How to create a lattice-type data structure in Haskell? - haskell

I am trying to build a lattice-type of FCA-type of data structure in Haskell where I could check if two entities have a join or not. Actually, I'm not even sure that the lattice is the right structure as it might be a bit "too much".
Here is the context. In a COBOL program analyzer, I have an ontology of data set names, files, records and fields. A data set name can have multiple file names depending on the program, a file can have multiple records and a record can have multiple fields. I'd like this hierarchy to be reflected in the Haskell data structure. But I'd like also to be able to have a relation inherited for file1 and file2 such that I can check if file1 and file2 belong to the same data set name. Actually, this relation could almost be that of "==". But it could simply be that they do have a join in dsn0, for instance.
I have other ontologies in that context that would benefit from a lattice or FCA data structure. For example, I have programs that belongs to job steps and job steps that belong to jobs. If I could easily figure out if two programs belong to the same job, that would be great. Here also, it seems like a "join" operator. Getting the extension (code) of a certain entity would be useful too.
I'm still a bit new to Haskell. I tried to look at the Lattice library but I'm not sure where to go from there, concretely. Any idea of how to get started? A small example of a lattice in Haskell would be very helpful. Thank you very much for your help (and patience).
UPDATE:
The Lattice might not be the best formalism for this as mentioned in the comments. I realize I might just have to use a regular class type of data structure along those lines:
data DSN = DSN {
programFiles :: [ProgramFile]
name :: String
ddn :: DDN
}
data ProgramFile = ProgramFile {
records :: [Record]
name :: String
}
data Record = Record {
fields :: [Field]
name :: String
}
data Field = Field {
name :: String
order :: Int
}
I guess my initial intention behind using a tree/lattice/FCA type of structure is to take full advantage of the functor potential in Haskell which should lead to interesting lattice operations including geting all the extension of a concept, checking that two concepts belong to the same higher-level concept, checking equality '==' of two files through their DSN,...
Maybe a non-binary tree structure would be better? Is it easy to do that in Haskell?

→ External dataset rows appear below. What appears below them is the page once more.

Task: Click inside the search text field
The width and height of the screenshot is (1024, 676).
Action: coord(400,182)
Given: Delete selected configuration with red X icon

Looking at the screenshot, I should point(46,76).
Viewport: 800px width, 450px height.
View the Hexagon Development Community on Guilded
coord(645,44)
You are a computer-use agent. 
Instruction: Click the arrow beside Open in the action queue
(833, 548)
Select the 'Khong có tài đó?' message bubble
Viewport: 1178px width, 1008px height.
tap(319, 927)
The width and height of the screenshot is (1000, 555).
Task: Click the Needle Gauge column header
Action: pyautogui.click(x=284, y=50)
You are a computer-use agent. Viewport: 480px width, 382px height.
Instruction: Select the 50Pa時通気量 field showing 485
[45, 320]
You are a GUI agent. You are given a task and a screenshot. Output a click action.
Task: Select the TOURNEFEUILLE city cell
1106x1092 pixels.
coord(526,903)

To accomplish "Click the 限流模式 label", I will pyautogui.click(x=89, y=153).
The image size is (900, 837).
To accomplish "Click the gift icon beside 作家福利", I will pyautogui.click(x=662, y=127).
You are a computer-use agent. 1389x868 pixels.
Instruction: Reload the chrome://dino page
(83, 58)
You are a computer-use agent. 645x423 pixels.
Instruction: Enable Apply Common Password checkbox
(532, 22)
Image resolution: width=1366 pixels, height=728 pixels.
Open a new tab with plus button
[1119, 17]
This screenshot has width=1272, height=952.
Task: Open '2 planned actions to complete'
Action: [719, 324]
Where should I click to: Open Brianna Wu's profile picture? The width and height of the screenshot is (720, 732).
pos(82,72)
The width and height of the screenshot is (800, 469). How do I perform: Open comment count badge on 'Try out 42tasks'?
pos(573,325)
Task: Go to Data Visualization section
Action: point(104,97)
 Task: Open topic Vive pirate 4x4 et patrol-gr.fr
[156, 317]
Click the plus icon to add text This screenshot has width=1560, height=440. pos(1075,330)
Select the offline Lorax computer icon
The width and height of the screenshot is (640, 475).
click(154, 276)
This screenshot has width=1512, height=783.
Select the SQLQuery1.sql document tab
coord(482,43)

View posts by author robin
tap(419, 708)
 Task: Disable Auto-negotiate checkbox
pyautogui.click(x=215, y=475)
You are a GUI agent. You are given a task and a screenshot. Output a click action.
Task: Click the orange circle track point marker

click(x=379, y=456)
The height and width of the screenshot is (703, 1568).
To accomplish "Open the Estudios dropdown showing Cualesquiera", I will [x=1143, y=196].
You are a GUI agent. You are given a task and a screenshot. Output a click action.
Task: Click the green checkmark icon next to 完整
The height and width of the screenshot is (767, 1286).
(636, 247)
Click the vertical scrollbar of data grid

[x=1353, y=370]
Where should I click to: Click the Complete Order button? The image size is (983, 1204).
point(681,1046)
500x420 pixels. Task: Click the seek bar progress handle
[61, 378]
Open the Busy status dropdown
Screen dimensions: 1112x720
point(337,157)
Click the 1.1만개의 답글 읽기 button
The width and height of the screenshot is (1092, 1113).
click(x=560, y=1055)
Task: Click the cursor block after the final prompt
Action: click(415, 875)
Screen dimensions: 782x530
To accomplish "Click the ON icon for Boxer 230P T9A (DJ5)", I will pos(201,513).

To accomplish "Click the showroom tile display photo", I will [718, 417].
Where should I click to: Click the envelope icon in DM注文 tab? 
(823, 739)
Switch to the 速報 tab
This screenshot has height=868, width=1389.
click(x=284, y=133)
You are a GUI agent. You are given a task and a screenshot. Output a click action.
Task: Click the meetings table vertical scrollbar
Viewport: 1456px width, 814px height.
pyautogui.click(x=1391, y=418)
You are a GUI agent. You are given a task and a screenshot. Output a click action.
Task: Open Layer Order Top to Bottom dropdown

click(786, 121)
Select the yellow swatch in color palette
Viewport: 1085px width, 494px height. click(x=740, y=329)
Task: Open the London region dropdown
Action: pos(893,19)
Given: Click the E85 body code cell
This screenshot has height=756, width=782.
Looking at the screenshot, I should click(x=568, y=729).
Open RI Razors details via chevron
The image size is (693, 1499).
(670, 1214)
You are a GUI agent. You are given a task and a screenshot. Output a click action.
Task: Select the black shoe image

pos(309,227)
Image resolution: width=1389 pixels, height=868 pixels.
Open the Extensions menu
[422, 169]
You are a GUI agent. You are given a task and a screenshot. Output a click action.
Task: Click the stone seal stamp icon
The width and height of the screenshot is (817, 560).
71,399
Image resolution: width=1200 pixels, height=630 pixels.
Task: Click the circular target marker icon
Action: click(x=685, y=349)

I recommend making an abstract data type to represent one-to-many relationships. It might look something like this:
module OneToMany (OMRel, empty, insert, delete, source, targets) where
import Data.Map (Map)
import Data.Set (Set)
import qualified Data.Map.Strict as M
import qualified Data.Set as S
data OMRel a b = OMRel
{ oneToMany :: Map a (Set b)
, manyToOne :: Map b a
} deriving (Eq, Ord, Read, Show)
empty :: OMRel a b
empty = OMRel M.empty M.empty
insert :: (Ord a, Ord b) => a -> b -> OMRel a b -> OMRel a b
insert a b (OMRel otm mto) = OMRel
{ oneToMany = M.insertWith S.union a (S.singleton b) $
case M.lookup b mto of
Just oldA -> M.adjust (S.delete b) oldA otm
Nothing -> otm
, manyToOne = M.insert b a mto
}
delete :: (Ord a, Ord b) => a -> b -> OMRel a b -> OMRel a b
delete a b (OMRel otm mto) = OMRel (M.adjust (S.delete b) a otm) (M.delete b mto)
source :: Ord b => b -> OMRel a b -> Maybe a
source b = M.lookup b . manyToOne
targets :: Ord a => a -> OMRel a b -> Set b
targets a = M.findWithDefault S.empty a . oneToMany
(Of course you can flesh out the API with more efficient bulk operations like merging, bulk insert, sequential composition, etc. But this is sort of the minimal construct/consume API that gets you where you need to go.)
Then you need a couple data types to represent your various ontological entries:
newtype Dataset = Dataset { dataset :: String }
newtype Record = Record { record :: String }
newtype Field = Field { order :: Int }
From there you can use values with types like OMRel Dataset FilePath to represent the fact that datasets "contain" files. For querying containment equality, you can write this once and for all via the OMRel API above:
sameSource :: (Eq a, Ord b) => OMRel a b -> b -> b -> Bool
sameSource rel b b' = source b rel == source b' rel
(You may need an extra clause if two missing targets should be considered inequal.) Then, e.g., this can be specialized to
sameSource :: OMRel Dataset FilePath -> FilePath -> FilePath -> Bool
and friends.
You will not be able to make a Functor (or Bifunctor) instance for OMRel because of the Ord constraints. It's not clear to me that fmap/bimap make a TON of sense for this particular data structure, though. For example, if we have associations x :: a <-> y :: b and x' :: a <-> y' :: b, and f b = f b', then should fmap f associate f b with a or a'? If they do turn out to have a sensible interpretation and be useful, you could either pursue the constrained-monads approach or simply offer a function named bimap from the OneToMany module with the appropriate type, but without making it an instance method.

Related

Is there an appropriate optic for set membership?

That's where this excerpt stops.